Почему я так подробно описал жизнь современниц Пушкина и Лермонтова и их героев и героинь? Потому, что жизнь таких, как мать Феофания, осталась за пределами художественной литературы. Можно было бы при желании назвать тысячи имен подобных этой игуменье, современнице Лариных и княжны Мери. Русская литература породила целое сонмище людей «лишних», жаждущих настоящего дела, а дело было между тем в их собственной пустоте.

Но спросим себя: что узнают наши школьники о России из изучения русской литературы? Ответ будет самый печальный. И удивительное дело: в то время, когда литература доносит до нас жалобные вздохи крестьян, описывает нищету и бедность, изобразительное искусство своими гравюрами, живописными полотнами представляет нам Россию сытую, лица довольные, благодушные и веселые. Какое неповторимое удовольствие испытываешь, глядя на цветные полотна, изображающие деревни или Москву XVIII и XIX столетий. Мемуары и статистические сборники представляют нам страну нашу решительно не похожей на тот ее образ, что создан усилиями великих литераторов.
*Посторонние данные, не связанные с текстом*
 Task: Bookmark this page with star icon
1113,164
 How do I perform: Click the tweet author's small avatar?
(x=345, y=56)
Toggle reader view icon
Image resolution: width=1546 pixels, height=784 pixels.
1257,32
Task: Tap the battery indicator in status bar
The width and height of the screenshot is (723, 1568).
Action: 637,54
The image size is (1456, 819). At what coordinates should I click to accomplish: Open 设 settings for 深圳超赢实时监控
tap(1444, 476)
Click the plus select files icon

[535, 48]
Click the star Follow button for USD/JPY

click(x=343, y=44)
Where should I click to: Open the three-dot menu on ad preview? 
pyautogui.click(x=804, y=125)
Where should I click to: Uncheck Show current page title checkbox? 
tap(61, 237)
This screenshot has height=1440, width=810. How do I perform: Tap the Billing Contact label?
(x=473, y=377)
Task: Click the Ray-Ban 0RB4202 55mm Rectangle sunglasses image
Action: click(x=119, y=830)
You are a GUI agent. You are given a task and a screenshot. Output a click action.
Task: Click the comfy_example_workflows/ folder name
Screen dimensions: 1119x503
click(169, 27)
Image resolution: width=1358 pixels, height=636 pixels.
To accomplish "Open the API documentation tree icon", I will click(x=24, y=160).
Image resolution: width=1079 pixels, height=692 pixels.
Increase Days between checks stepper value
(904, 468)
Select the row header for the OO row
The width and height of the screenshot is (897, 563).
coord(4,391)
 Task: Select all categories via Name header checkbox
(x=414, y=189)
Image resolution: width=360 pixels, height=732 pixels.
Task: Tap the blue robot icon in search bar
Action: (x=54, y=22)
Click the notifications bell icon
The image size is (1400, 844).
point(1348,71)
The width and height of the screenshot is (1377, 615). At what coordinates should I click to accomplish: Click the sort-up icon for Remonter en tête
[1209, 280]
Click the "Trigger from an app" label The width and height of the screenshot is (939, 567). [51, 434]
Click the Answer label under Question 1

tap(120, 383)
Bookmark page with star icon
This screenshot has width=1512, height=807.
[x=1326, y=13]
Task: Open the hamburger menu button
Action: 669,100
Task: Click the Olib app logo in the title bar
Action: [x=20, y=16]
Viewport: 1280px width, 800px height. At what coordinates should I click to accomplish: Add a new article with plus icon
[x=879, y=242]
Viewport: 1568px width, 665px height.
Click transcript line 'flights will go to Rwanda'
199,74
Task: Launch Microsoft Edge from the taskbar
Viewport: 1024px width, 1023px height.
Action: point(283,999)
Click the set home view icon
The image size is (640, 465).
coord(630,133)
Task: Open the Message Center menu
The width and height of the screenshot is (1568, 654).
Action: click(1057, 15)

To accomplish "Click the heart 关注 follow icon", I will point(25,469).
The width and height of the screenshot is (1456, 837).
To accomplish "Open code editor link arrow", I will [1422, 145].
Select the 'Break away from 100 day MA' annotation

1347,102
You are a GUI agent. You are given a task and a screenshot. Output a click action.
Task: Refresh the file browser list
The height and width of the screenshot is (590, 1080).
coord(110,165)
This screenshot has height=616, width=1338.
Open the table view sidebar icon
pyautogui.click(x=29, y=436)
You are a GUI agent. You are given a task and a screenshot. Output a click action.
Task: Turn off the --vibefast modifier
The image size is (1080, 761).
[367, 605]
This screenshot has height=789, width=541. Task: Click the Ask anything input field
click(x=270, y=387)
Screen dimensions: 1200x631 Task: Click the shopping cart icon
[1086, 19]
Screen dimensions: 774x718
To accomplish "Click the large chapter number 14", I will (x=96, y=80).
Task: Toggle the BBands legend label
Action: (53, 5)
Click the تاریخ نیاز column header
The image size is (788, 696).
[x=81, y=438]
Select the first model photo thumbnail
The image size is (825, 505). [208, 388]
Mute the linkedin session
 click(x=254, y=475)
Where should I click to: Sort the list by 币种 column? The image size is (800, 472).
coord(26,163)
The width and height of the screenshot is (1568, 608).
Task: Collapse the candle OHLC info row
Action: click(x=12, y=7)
И тогда не закономерно ли сказать себе, а реалистично ли это «реалистическое искусство» классической литературы? А не есть ли это все та же страна Утопия с сонмищем пустых «лишних» людей, которые не знают, чем занять себя, и которых писатели наши сделали главными представителями России.

Еще один пример из реальной жизни, на этот раз из жизни русских крепостных крестьян. В селе Тарутино, что от Москвы примерно в 90 километрах, стоит самый большой памятник победе русскому оружию в войне с Наполеоном. Памятник производит громадное впечатление: на насыпи, обложенной камнем, гранитный постамент, на котором находится высоченная чугунная колонна, и на этой колонне сидит, разведя крылья, бронзовый позолоченный орел; сидит, как помнится, на шаре, по которому проходит лента со знаками Зодиака, также хорошо видными. На самой черной чугунной колонне, в духе того времени, бронзовые доспехи, тоже позолоченные. Общая высота памятника примерно с десятиэтажный дом — около 32 метров. Когда-то на постаменте имелась гранитная табличка, из которой можно было узнать, кто и на какие деньги воздвиг этот памятник. Уже в относительно недавние времена эту табличку, как водится, «ликвидировали».

Так вот… За точность цифр не поручусь, так как пишу по памяти, но расхождение будет небольшим. Этот памятник был поставлен на деньги крепостных крестьян села Тарутино, принадлежавшего графу Румянцеву, одному из сыновей известного фельдмаршала. Из таблички и документов, которые имеются в маленьком музейчике в том селе возле памятника, узнаем, что дворов в этом селе было 216. Что крестьяне вызывали архитектора из Парижа, и, что памятник им обошелся в 60 тысяч рублей, что одновременно крестьяне выкупились на волю, а еще заплатили графу где-то около 40 тысяч.

Но и это не все. Они одновременно заплатили все долги графа. Это тоже около 20-30 тысяч. Источник дохода крестьян, видимо, главный: женщины в селе занимались шитьем золотыми нитками, то есть были золотошвеями. Если теперь представить, сколько денег имелось в каждой семье, то придется как-то капитально изменить в себе представление о русском крестьянине, под гнетом крепостничества ставшем миллионером. Я не говорю уже о том, насколько высоко должно было быть сознание этих крепостных крестьян, пониманиеими своего патриотического долга, если они по добровольному почину решили воздвигнуть такой памятник. И ведь не просто памятник, а такой громадный, что больше него и нет из посвященных разгрому французов в войне 1812 года.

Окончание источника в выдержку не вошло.